• _本文_:
インフルエンザBと診断されイナビル吸入していったん解熱したが、その後に39度の発熱。さらにショックバイタルで来院。

診断は??

シバリングもあり、ショックバイタルであり敗血症を疑う。

臓器特異的なROSで、フォーカスを絞る。

頭痛・咳嗽・喀痰・鼻汁・腹痛・下痢・排尿時痛・残尿感・頻尿・腰痛・皮疹など認めないが、咽頭痛あり。

当初から咽頭痛はあり、増悪傾向。

咽頭痛があれば、重症度判定で開口障害と嚥下困難をチェック。

開口障害はないが、嚥下障害あり。

来院時のバイタルはBT37.7でHRは発熱でも説明できる範囲で100程度。熱が1度上がれば、HRは18程度上昇する。

SBP80台だが普段の血圧が低ければ説明可能?

意識障害なし。

しかし呼吸数32であり、やはり強く敗血症を疑う。

血液ガスをチェックすると乳酸アシドーシスあり。やはり、敗血症。

では、フォーカスは?

身体所見では肝叩打痛もあり?? しかし腹部エコーで明らかな異常なく、採血でも肝胆道系酵素の異常なし。胸腹部単純CTも撮像したが明らかな異常なし。

咽頭痛が明らかであり、扁桃を診ると右扁桃の腫大・白苔および偏位がありそう。

A群溶連菌迅速は陰性。

しかし、感度も完全に否定できるほど高くはなく、そもそもA郡溶連菌以外の菌は検出できない。

やはり、フォーカスとして疑う。

気道狭窄所見は乏しいが、急性喉頭蓋炎もr/o必要

次の一手は?

頸部造影CTだが、ひとまず腎機能が出る前に単純CTで評価。

• _資料_:
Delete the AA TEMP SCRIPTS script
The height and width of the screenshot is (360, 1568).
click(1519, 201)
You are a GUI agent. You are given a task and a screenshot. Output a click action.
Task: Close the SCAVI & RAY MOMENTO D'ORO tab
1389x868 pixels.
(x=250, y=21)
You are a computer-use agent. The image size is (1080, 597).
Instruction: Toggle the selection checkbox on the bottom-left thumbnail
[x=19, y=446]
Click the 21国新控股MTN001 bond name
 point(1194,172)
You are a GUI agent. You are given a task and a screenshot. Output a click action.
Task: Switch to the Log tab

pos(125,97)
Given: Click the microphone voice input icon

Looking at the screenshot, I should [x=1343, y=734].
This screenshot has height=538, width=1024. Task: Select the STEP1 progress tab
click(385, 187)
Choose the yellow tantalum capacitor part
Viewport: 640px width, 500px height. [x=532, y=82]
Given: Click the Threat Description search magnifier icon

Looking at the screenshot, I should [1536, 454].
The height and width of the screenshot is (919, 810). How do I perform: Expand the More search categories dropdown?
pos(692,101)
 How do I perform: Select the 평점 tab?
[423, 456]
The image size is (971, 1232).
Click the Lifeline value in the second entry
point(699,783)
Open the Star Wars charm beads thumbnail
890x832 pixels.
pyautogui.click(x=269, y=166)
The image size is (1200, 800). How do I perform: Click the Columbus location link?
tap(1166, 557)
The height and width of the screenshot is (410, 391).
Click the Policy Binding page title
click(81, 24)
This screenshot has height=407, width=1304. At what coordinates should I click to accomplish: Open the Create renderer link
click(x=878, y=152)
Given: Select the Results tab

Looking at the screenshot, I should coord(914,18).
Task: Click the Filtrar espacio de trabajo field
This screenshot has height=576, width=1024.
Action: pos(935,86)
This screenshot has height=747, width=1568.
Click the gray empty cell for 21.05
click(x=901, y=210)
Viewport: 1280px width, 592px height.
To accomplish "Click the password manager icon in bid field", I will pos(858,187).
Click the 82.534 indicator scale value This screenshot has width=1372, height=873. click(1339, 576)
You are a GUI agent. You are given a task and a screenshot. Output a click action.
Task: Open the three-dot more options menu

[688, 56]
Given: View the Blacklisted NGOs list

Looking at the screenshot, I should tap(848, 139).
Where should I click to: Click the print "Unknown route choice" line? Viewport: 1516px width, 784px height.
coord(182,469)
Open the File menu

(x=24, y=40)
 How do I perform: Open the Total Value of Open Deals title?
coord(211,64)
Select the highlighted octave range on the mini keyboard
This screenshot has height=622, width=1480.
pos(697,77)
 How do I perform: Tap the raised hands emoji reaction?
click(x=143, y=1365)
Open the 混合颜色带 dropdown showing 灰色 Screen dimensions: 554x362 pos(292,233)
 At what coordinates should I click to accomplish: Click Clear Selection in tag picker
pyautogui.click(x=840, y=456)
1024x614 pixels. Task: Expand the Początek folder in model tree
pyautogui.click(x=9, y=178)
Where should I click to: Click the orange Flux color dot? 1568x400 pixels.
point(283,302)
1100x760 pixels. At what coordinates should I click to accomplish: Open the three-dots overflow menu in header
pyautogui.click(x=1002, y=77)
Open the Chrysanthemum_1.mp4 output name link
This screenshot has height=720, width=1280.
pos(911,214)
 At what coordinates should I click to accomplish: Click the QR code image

• _課題 1_:
本文によると、A群溶連菌迅速検査の結果はどうでしたか。
• _課題 2_:
本文のうち「血液ガスをチェックすると乳酸アシドーシスあり。やはり、敗血症。」から「咽頭痛が明らかであり、扁桃を診ると右扁桃の腫大・白苔および偏位がありそう。」までを、両端の語句も含めて一字一句変えずに書き写してください。
資料の各行は本文とは関係がありません。

• _解答 1_:
陰性でした。

• _解答 2_:
血液ガスをチェックすると乳酸アシドーシスあり。やはり、敗血症。

では、フォーカスは?

身体所見では肝叩打痛もあり?? しかし腹部エコーで明らかな異常なく、採血でも肝胆道系酵素の異常なし。胸腹部単純CTも撮像したが明らかな異常なし。

咽頭痛が明らかであり、扁桃を診ると右扁桃の腫大・白苔および偏位がありそう。